_Texto de la página_
--------
Ante los señalamientos de
culpar a Dios por el sufrimiento humano, instintivamente se activan nuestras
defensas creyentes y vienen a nuestra mente argumentos del sumo bien moral, el
pecado, la recompensa futura, el libre albedrío como causante del mal. Pero si
no podemos detenernos a reflexionar seriamente sobre el dolor humano y la
relación que tiene Dios con él, e intentamos “defender” a Dios antes que
cuestionarlo, es que, simplemente, no nos estamos tomando en serio a Dios.
Procedamos a tomarnos en
serio a Dios. Reflexionemos sobre el sufrimiento y el dolor en el mundo. Hablemos,
pues, de las contradicciones de la cruz.
1.
¡Duele!
Hay algo mal en el mundo, ¡qué duda cabe! Las noticias
de crímenes están a la orden del día, los casos de corrupción acaparan los
titulares noticiosos, pero los juicios correspondientes quedan pendientes la
mayor parte del caso. Hemos sido testigos de crímenes en tiempo real por
asesinos que difunden en redes sociales sus actos. Discriminación, violencia,
deterioro ecológico. Gracias a personas que piensan que las vacunas causan
autismo, el virus del Sarampión está regresando. ¡Algo no marcha bien!
Todo esto nos duele, pero
no se resolverá con oraciones en cadena mandadas por Whats App, ni tampoco
respondiendo con las salidas fáciles de siempre. Pero no se trata solo del
holocausto nazi y de los crímenes más terribles. Nosotros mismos en nuestra
vida diaria padecemos muchas dificultades con nuestra familia, en nuestro
trabajo, con los vecinos, en el amor. Hay algo que nos duele.
--------
_Listado mostrado_
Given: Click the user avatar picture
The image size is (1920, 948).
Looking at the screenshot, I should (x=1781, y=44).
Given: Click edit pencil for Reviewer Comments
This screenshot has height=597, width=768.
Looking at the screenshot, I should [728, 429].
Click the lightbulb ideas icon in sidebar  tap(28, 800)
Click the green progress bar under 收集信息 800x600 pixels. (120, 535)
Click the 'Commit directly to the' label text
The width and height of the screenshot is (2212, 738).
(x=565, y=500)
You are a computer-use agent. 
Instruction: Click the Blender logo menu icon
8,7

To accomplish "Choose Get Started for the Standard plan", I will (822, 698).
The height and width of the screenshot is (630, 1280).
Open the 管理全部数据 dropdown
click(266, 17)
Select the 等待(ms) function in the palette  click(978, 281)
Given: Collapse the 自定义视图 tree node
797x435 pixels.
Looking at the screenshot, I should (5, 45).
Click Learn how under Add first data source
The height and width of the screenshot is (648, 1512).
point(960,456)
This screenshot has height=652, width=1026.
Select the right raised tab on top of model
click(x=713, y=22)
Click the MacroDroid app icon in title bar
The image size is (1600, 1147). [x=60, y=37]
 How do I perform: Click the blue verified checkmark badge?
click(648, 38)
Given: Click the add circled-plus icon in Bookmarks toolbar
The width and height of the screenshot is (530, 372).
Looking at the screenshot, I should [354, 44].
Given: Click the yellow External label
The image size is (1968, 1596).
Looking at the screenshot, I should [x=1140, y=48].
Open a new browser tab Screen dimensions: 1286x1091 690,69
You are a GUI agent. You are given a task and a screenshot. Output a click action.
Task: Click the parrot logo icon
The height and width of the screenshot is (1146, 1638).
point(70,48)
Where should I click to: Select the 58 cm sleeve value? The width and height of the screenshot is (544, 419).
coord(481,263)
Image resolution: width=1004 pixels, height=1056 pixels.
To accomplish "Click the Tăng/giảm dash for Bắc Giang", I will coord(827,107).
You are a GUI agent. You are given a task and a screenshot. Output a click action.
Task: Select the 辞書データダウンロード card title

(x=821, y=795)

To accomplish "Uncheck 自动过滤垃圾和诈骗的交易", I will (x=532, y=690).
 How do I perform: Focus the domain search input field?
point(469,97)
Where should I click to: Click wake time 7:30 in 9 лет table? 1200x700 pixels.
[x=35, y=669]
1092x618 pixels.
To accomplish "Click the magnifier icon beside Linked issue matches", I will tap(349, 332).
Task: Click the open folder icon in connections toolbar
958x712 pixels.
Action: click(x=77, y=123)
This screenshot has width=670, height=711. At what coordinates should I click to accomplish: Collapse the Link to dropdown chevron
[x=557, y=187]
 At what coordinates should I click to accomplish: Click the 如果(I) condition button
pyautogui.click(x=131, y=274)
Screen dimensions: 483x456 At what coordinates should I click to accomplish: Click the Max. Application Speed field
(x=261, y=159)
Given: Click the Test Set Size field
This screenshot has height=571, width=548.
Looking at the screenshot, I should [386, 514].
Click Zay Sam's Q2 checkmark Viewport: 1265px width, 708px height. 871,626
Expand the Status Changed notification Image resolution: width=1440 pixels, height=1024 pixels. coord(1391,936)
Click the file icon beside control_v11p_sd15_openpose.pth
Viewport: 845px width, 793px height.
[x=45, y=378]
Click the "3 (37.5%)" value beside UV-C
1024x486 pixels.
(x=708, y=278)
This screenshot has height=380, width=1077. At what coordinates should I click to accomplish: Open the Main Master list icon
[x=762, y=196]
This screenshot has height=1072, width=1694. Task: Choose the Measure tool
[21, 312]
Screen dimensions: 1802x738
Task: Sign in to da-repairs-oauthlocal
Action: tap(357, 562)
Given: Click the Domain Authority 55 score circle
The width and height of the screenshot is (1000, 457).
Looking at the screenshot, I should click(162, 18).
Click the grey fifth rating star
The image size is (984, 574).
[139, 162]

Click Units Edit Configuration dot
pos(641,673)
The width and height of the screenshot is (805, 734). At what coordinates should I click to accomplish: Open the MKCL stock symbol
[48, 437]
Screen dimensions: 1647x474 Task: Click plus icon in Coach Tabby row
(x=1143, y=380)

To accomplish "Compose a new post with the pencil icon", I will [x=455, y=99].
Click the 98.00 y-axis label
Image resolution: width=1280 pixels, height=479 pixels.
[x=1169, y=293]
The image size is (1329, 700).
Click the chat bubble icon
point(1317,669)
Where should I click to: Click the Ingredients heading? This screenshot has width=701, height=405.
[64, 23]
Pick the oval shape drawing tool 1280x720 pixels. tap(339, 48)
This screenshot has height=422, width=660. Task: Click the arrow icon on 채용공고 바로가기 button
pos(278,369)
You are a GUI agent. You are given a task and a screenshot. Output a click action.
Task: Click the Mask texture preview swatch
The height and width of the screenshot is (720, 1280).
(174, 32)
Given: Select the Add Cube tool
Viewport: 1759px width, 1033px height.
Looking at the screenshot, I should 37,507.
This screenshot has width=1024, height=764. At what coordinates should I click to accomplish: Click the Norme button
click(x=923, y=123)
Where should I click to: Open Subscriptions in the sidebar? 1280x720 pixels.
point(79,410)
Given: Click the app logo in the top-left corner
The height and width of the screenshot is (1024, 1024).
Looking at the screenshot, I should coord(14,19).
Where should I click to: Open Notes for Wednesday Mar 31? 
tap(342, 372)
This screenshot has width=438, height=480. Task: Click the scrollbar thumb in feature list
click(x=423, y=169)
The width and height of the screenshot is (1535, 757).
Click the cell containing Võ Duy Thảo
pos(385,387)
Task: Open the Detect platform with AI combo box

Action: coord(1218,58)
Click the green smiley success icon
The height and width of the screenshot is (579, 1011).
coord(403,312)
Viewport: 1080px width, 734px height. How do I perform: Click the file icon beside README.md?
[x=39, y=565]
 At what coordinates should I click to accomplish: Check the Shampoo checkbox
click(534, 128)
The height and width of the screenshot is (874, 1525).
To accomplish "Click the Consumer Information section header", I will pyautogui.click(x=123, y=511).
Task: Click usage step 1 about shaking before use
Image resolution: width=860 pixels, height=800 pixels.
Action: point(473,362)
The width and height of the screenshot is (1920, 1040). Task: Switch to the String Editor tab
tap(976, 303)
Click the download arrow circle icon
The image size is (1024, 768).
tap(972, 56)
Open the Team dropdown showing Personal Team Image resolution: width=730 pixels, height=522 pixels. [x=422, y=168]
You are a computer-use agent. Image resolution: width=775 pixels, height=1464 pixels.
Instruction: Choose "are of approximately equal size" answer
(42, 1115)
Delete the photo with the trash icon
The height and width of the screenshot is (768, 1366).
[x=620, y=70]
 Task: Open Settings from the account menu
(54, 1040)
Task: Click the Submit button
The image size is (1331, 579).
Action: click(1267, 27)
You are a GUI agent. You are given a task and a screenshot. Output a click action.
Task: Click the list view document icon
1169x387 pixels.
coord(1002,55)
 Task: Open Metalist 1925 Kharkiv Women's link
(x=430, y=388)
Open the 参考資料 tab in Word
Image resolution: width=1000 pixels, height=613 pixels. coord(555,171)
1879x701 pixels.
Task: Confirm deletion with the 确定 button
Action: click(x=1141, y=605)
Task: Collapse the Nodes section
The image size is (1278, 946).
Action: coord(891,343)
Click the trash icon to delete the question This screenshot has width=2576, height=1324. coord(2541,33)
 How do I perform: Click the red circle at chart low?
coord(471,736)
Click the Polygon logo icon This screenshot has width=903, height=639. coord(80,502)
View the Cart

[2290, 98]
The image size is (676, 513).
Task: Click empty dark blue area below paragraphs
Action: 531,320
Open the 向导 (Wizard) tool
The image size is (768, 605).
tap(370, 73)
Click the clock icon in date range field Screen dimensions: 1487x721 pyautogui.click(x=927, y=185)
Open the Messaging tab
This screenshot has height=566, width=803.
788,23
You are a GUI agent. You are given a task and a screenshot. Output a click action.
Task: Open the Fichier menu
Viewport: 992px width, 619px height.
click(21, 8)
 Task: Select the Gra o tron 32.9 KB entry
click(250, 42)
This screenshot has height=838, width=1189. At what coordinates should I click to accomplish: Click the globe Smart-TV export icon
--------
_Tarea 1_
¿Qué virus está regresando, según el texto sobre el sufrimiento humano, y a causa de quiénes?
_Tarea 2_
Copia del texto sobre el sufrimiento humano el fragmento que va desde "Hay algo mal" hasta "no marcha bien!".

_Respuesta 1_
El virus del Sarampión, a causa de personas que piensan que las vacunas causan autismo.

_Respuesta 2_
Hay algo mal en el mundo, ¡qué duda cabe! Las noticias
de crímenes están a la orden del día, los casos de corrupción acaparan los
titulares noticiosos, pero los juicios correspondientes quedan pendientes la
mayor parte del caso. Hemos sido testigos de crímenes en tiempo real por
asesinos que difunden en redes sociales sus actos. Discriminación, violencia,
deterioro ecológico. Gracias a personas que piensan que las vacunas causan
autismo, el virus del Sarampión está regresando. ¡Algo no marcha bien!